**Saved data entries:**
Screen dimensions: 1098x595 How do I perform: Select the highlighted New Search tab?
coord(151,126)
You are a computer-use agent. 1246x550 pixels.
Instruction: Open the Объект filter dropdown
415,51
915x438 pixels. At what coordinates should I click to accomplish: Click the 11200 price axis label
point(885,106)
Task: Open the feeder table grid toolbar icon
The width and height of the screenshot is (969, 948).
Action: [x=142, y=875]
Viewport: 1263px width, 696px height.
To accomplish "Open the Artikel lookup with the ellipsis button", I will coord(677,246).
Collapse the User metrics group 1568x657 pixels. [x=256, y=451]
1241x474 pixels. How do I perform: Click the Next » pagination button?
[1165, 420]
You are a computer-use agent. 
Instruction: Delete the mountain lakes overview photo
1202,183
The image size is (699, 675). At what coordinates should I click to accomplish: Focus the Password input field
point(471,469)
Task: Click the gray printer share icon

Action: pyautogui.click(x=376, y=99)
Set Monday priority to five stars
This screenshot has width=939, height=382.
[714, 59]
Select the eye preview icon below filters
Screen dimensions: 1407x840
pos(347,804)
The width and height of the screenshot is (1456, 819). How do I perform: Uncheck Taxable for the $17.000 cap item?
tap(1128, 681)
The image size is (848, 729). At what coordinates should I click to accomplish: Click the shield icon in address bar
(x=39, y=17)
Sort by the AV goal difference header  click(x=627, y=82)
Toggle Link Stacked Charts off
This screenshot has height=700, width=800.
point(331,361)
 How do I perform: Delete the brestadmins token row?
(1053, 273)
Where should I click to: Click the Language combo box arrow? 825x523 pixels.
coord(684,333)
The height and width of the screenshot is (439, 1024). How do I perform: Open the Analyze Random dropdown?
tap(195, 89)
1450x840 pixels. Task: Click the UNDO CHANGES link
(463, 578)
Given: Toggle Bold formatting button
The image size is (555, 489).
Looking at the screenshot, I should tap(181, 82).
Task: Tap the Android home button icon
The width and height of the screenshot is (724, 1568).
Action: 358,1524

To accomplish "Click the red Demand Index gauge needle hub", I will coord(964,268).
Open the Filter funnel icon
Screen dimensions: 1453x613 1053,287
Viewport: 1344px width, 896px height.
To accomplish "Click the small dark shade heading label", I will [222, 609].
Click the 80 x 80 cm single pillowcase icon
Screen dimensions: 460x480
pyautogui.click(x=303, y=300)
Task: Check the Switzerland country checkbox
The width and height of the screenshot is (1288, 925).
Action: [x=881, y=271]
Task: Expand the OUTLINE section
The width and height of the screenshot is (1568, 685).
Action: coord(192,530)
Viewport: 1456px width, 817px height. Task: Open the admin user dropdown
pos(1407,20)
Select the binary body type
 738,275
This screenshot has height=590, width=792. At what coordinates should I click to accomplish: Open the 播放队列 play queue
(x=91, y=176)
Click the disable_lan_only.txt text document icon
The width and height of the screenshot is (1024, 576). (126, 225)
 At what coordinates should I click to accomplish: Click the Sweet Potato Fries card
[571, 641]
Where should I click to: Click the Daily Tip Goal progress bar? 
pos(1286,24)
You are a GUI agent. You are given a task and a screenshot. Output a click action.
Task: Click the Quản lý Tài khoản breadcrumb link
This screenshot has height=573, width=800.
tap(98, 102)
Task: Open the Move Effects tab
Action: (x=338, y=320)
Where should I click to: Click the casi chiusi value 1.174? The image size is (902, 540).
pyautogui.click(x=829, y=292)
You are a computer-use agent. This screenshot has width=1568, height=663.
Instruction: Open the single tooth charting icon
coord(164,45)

**YOUR GOAL:** Set down, exactly as they stand above, the lines starting with the line with "Click the 80 x 80 cm single pillowcase icon" and going on through the line with "Task: Expand the OUTLINE section", and no others.

**EXERCISE RESPONSE:**
Click the 80 x 80 cm single pillowcase icon
Screen dimensions: 460x480
pyautogui.click(x=303, y=300)
Task: Check the Switzerland country checkbox
The width and height of the screenshot is (1288, 925).
Action: [x=881, y=271]
Task: Expand the OUTLINE section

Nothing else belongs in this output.